Saturday 9 March 2013

Digitising the OED

Here's another snippet from The Information which was quite evocative.  In 1987, the Oxford English Dictionary elected to digitise itself.  They estimated that it was about a Gigabyte in size and would require 120 typists to capture the information on an IBM mainframe not a lot smaller that Charles Babbage's 1850s Analytical Engine.  That works out at about 600 elapsed hours of parallel typing - call it 4 months.  They were clearly in a hurry to get the information loaded up.

A tuthree years after the OED's mammoth project, I was analyzing DNA sequences.  We were living in interesting times because digitisation was coming in but wasn't fully implemented.  In 1982, a database of DNA sequences had been created. The first edition (the database is updated every two or three months) had about 600 entries and was sent circulated paper.  For the last 30 years, the database has been doubling in size every 18 months and now has 150 million entries comprising 150 billion base-pairs - the As Ts Cs and Gs that encode all life on earth.  The scientific journals were starting to implement a policy that they would only publish sequence-based papers if the sequence itself had been submitted to the DNA database.  But occasionally a key sequence would appear in the University library as hard-copy on paper and we'd be too impatient (young thrusters that we were) to wait for the next edition of the database to pick it up.  So we'd type it in.  It is really difficult to proof read  

ATGGCTATCGACGAAAACAAACAGAAAGCGTTGGCGGCAGCACTGGGCCAGATTGAGAAA

so the standard practice was to type the sequence in twice and hope that the two version were identical and then fix the discrepancies.  Just like the OED, it seemed smarter and quicker to have two people type the sequence in parallel and then run the comparison. Which inevitably led (young thrusters that we were) to a race.  Typically the task would be a kilobase (1024 ATCGs) and I can't remember how long it took us then; I've just spend 20 minutes typing in a kilobase to see, but we must have been quicker than that. 
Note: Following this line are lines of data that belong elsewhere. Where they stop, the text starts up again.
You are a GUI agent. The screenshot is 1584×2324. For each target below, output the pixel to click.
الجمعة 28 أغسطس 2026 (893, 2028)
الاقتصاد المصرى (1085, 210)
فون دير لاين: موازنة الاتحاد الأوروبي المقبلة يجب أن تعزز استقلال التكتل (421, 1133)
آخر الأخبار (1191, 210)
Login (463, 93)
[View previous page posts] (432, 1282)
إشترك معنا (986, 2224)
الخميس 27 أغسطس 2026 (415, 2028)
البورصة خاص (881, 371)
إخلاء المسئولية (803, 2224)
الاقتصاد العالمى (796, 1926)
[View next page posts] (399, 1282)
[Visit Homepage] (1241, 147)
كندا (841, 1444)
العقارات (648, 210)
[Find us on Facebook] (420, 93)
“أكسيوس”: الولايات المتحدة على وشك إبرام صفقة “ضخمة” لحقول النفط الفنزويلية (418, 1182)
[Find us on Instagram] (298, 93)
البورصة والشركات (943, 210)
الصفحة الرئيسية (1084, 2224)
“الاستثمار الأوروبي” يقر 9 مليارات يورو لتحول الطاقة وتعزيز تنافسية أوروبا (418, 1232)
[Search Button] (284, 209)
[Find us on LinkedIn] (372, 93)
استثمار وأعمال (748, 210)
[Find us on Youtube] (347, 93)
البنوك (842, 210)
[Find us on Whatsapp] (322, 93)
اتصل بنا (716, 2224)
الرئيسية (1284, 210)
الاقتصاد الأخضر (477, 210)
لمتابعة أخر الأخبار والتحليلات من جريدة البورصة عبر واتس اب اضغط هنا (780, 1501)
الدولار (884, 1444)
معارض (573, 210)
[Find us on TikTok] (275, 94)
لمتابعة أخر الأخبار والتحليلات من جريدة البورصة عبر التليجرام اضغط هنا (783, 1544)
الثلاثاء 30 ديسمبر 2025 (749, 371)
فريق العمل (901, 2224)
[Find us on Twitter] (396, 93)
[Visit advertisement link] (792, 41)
Now 20 minutes of a task is the kind of effort that it's probably best to just 'suck it up' and do it rather than spending 20 minutes thinking up a niftier, more efficient way to doing it IF the task presents infrequently.  But I did wonder, back then, if it would be quicker to stick A T C G on the numeric pad of the keyboard, type 112343132431232431222 etc etc and convert the numbers to A T C G afterwards - those letters being rather awkwardly placed on the QWERTY keyboard.  It was certainly quicker to type from dictation if you could persuade someone to read the letters over to you.